Type: integer (milliseconds)
Default: 200

Delay added per failed authentication attempt.

Example:

  • 1st failure → 200 ms delay
  • 3rd failure → 600 ms delay

maxSoftDelayMillis

Type: integer (milliseconds)
Default: 2000

Upper bound for accumulated soft delay.

  • Prevents excessive client‑side latency.
  • Once reached, further failures do not increase delay.

Behaviour Summary

StageEffect
Early failuresProgressive delay applied
Threshold reachedAccount locked
Repeated abuseLock duration increases
Quiet periodFailure count decays

This model balances security, usability, and operator sanity.

Minimal Example

AuthManager:
  authenticationEnabled: true
  authorizationEnabled: true


  # Authentication security monitoring
  maxFailuresBeforeLock: 5
  initialLockSeconds: 30
  maxLockSeconds: 900
  failureDecaySeconds: 900
  enableSoftDelay: true
  softDelayMillisPerFailure: 200
  maxSoftDelayMillis: 2000
  
  
  config:
    identityProvider: "Encrypted-Auth"
    passwordHandler: "EncryptedPasswordCipher"
    configDirectory: "{{MAPS_DATA}}/.security"
    certificateStore:
      type: JKS
      path: "{{MAPS_DATA}}/.security/authKeystore.jks"
      passphrase: Password
      alias: default
      privateKey.name: default
      privateKey.passphrase: Password

This example uses the built‑in (encrypted) identity provider & password cipher with a local JKS keystore.

How AuthManager Fits With JAAS & Per‑Interface Auth

MAPS separates global auth wiring from per‑interface policy:

  1. AuthManager.yaml (this page)

    • Enables auth/authorization server‑wide.
    • Loads the identity provider, password handler, keystores, and security paths.

  2. JAAS (jaasAuth.config) (optional, when using JAAS providers)

    • Defines login modules (e.g., UsernamePasswordLoginModule, SSLAuthConfig, JWTAuthConfig, PrivateAuthConfig).
    • Each module encapsulates how to authenticate (internal DB, LDAP, OIDC/JWT, mTLS).

  3. SecurityManager.yaml

    • Maps JAAS entries to named realms you reference elsewhere, e.g.: 
      SecurityManager:
        - default: PublicAuthConfig
          public: UsernamePasswordLoginModule
          private: PrivateAuthConfig
          admin: MessagingAuthConfig
          anon: PublicAuthConfig
          ssl: SSLAuthConfig

  4. NetworkManager.yaml (per listener/interface)

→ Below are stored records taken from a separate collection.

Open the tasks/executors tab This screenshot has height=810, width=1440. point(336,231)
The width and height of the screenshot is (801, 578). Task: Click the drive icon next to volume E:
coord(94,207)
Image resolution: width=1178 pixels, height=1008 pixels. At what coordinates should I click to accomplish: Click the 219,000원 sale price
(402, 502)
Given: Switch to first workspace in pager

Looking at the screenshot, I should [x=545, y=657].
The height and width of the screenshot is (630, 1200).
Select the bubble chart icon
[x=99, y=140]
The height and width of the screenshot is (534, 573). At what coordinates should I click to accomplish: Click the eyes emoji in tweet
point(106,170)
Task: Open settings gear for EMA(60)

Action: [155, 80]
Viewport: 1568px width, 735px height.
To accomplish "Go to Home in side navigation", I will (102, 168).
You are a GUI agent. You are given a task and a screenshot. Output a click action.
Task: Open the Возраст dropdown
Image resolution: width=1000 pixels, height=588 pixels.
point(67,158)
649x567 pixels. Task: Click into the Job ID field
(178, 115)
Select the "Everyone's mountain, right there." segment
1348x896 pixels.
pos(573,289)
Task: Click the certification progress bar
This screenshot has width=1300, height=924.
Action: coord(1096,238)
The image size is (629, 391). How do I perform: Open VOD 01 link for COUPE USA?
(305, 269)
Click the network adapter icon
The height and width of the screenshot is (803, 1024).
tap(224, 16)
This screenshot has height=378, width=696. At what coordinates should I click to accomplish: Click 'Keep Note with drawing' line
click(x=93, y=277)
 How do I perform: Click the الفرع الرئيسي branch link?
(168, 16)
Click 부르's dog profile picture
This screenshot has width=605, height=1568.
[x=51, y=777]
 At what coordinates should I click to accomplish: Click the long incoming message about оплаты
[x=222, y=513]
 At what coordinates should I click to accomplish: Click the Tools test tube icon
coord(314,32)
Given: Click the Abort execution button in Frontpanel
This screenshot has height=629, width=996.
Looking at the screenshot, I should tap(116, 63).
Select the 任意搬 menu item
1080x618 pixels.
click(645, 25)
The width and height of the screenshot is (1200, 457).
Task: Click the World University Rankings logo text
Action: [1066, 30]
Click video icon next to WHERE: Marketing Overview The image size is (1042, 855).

    • A listener picks a realm by name (from SecurityManager.yaml): 
      - name: "MQTT SSL Interface"
        url: "ssl://0.0.0.0:1893/"
        protocol: mqtt, ws
        auth: public
        sasl:
          mechanism: "CRAM-MD5"
          identityProvider: system

This design lets you flip a global switch (AuthManager), define how to auth (JAAS modules), name your auth realms (SecurityManager), and apply them per interface (NetworkManager).